Recently, I have begun to realize how they don’t accurately portray the Birth of Christ. My favorite carol was Silent Night, until I heard “Labor of Love” by Andrew Peterson.
The first line startles me every time: It was not a silent night.
As a child I always imagined Christmas Eve as a calm, peaceful night. When in reality it wasn’t. It is hard to imagine a young girl, without her mother, traveling for days, experiencing labor, and no clean, warm bed to give birth.
For most of the population in Bethlehem, it was an ordinary night until the angel appeared to the shepherds. They were terrified when just one angel showed up. I imagine by the time “a great company of the heavenly host appeared with the angel” (Luke 2:13), that the shepherds were in shock. Once the angels were gone the shepherds hurried to Bethlehem to find the baby. It was then that they became excited and started telling others all that had happened.

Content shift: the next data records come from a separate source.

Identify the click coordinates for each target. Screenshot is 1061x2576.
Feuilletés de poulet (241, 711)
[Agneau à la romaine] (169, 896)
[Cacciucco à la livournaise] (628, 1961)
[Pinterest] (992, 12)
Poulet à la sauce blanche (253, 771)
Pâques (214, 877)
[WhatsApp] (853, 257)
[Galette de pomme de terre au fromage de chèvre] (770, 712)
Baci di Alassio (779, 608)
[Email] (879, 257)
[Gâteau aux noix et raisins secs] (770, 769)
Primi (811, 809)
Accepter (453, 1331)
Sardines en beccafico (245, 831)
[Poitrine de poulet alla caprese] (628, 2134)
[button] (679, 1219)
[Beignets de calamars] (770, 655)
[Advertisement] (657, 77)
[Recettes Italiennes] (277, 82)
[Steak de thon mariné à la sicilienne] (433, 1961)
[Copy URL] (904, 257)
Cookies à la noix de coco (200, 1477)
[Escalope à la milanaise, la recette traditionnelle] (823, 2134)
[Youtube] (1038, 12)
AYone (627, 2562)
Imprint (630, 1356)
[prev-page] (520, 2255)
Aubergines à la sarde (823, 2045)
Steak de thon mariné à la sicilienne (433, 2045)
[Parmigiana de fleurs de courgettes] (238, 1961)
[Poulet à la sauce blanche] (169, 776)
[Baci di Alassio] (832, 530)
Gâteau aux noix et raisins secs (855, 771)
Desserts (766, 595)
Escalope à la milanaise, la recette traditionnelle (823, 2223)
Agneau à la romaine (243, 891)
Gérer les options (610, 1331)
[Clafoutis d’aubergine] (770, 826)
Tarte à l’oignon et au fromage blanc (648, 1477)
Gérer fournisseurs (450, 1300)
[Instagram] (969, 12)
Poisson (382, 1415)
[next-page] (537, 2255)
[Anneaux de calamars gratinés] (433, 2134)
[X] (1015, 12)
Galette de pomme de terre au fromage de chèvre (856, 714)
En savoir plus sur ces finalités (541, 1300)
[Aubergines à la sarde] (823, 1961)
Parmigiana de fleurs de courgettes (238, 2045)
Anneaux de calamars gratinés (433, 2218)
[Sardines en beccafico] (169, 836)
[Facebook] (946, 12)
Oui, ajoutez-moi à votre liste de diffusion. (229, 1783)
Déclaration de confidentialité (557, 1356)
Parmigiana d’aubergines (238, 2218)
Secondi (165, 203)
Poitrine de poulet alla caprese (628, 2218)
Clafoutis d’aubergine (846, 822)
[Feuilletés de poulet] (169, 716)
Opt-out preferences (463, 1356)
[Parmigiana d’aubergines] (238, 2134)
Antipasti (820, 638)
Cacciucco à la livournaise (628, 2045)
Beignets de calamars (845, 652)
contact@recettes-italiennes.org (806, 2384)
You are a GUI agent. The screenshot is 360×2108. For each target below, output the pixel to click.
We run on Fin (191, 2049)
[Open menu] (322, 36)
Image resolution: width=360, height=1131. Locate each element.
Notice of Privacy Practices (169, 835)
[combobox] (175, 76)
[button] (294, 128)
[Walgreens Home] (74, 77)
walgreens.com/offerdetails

Another popular Christmas song is, “Mary did you Know?”. It is beautiful, but Mary knew. She had been told that she would give birth to the Son of God. While she didn’t know exactly what events would happen in His life, she knew.
Candlelight service on Christmas Eve is still one of my most cherished traditions and I love to sing Silent Night each year. Verse three is my favorite.
Silent night, Holy night!
Son of God love’s pure light.
Radiant beams from Thy holy face
With dawn of Redeeming Grace,
Jesus Lord, at Thy birth
So while the night was not Silent, it was indeed Holy. The dawn of Redeeming Grace had arrived.